Монстр

     Это не со мной одним случилось. Это случилось со мной и с Петровичем. Только мы с Петровичем видели монстра.


     «Знаешь, кого мы видели», - неуверенно произнес Петрович, как только отошел от потрясения. «Кого?» - Ответил я, еще не вполне понимая, о чем он меня спрашивает. «Мы только что видели монстра». «Да, мы видели монстра», - подтвердил я и окончательно пришел в себя.


     Мы возвращались в тот день из рюмочной на углу. День выдался жаркий. Возвращение домой давалась нам нелегко. К тому же, у меня еще и голова разболелась и у Петровича, как оказалось, тоже.


     И вдруг объявился монстр. Прямо на оживленной улице, на жаре и под солнцем, передо мной и перед Петровичем.


     Я впервые увидел монстра и очень сильно испугался. Это был монстр. Но это был не простой монстр. Это был страшный монстр. Если бы не Петрович рядом, я никогда бы не поверил, что видел адское создание. На мое счастье, я был не один. Я был с Петровичем. Мы оба видели монстра. Это была правда.


     Люди проходили и не замечали монстра как будто. И только мы с Петровичем явно видели его. Он был ужасный. Ужасный, как сам ужас. У меня дыхание перехватило. Я не мог дышать, мне казалось, что я умираю.

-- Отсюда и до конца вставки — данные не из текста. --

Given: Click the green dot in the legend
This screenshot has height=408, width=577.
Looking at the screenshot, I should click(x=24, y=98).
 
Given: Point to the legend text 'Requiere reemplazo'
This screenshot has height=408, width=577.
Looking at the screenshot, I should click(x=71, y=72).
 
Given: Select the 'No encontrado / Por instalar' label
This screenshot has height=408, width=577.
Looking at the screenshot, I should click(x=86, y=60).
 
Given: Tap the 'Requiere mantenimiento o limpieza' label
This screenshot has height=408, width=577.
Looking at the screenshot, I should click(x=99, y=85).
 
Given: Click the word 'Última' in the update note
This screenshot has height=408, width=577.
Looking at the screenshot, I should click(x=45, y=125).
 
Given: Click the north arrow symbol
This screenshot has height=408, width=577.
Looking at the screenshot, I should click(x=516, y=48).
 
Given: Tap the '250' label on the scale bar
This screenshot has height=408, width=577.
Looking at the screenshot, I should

     Однако монстр исчез. Исчез также внезапно, как и появился. Монстр исчез, и жизнь моя продолжилась. Я перевел дыхание и подумал, что и под солнцем средь белого дня монстры водятся, а я темноты боюсь. Совершенно напрасно я темноты боюсь. В темноте моей нет чудовищ.


     Дней через десять после описанных выше событий, Петрович скоропостижно скончался. В больнице сделали заключение, что Петрович умер от алкогольной интоксикации. Я в это не верю. Я-то знаю, почему Петрович умер.

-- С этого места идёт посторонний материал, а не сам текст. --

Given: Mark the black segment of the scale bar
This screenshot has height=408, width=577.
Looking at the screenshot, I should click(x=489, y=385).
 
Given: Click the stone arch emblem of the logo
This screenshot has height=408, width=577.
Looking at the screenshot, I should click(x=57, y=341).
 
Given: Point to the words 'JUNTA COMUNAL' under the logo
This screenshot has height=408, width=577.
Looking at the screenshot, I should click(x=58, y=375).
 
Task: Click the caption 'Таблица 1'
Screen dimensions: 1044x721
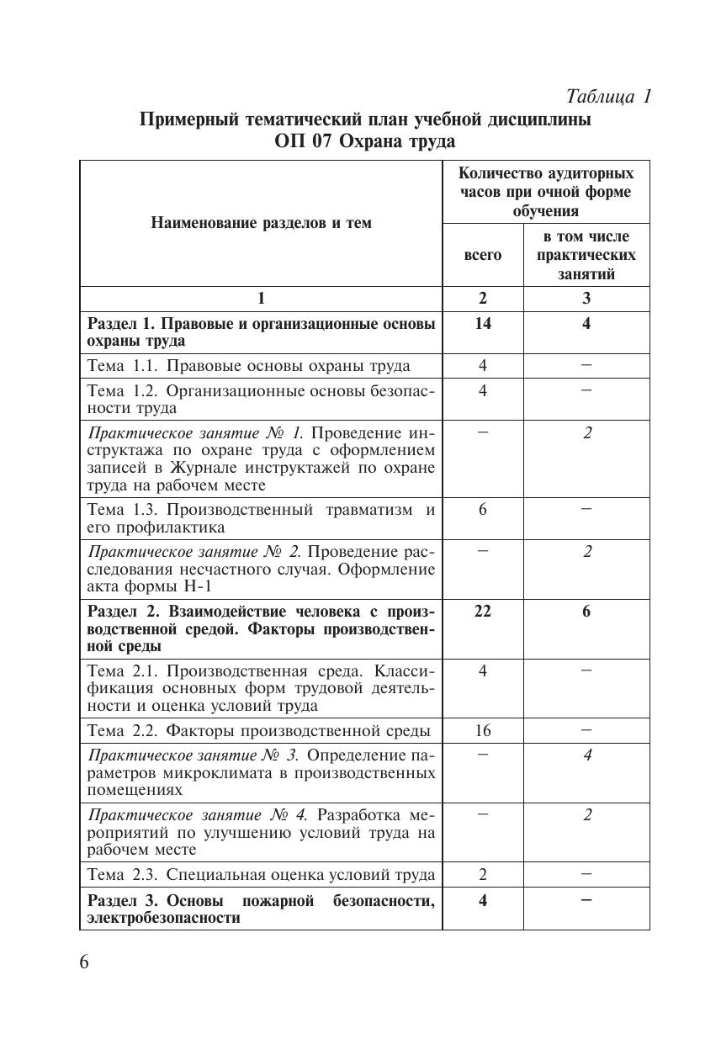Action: (x=609, y=96)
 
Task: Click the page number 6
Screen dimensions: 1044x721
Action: (x=84, y=962)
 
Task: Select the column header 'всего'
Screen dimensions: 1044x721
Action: (x=483, y=255)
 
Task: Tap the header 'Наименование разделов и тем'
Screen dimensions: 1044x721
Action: (x=261, y=223)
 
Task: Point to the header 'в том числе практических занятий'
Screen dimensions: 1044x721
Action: (x=586, y=255)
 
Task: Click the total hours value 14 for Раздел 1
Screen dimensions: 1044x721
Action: (x=483, y=323)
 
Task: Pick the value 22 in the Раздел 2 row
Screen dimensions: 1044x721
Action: (x=483, y=611)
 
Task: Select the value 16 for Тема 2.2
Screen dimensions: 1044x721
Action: (x=483, y=730)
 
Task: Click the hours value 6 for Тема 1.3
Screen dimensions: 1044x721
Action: (x=483, y=509)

       Смерть Петровича ни для кого не стала ударом. Петрович был необходимым всем человеком, но потрясением его смерть не стала даже для меня, хотя по воле случая я и остался теперь один на один с монстром. Я остался один, кто видел монстра, кто мог бы поведать о нем.

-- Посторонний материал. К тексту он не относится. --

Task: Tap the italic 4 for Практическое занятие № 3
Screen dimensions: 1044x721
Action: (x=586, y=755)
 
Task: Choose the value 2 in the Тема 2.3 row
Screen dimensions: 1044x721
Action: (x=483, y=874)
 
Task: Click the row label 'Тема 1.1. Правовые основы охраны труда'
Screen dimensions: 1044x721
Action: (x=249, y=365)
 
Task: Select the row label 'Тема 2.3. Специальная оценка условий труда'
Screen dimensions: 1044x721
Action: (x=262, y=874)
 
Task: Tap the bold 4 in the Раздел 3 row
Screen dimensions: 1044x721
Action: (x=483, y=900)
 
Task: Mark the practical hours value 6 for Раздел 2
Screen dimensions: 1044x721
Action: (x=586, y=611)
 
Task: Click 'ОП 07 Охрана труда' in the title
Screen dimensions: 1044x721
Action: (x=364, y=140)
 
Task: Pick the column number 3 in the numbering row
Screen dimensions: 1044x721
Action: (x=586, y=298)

     Похороны Петровича выдались утомительными. Опять стояла жара. Батюшка из нашей церкви привычно размеренно и нараспев проводил причитающуюся случаю службу и палящим солнцем над головой, похоже, не тяготился. А мне одного хотелось, чтобы вся эта церемония на кладбище поскорее закончилась, чтобы можно было сесть за стол и помянуть Петровича.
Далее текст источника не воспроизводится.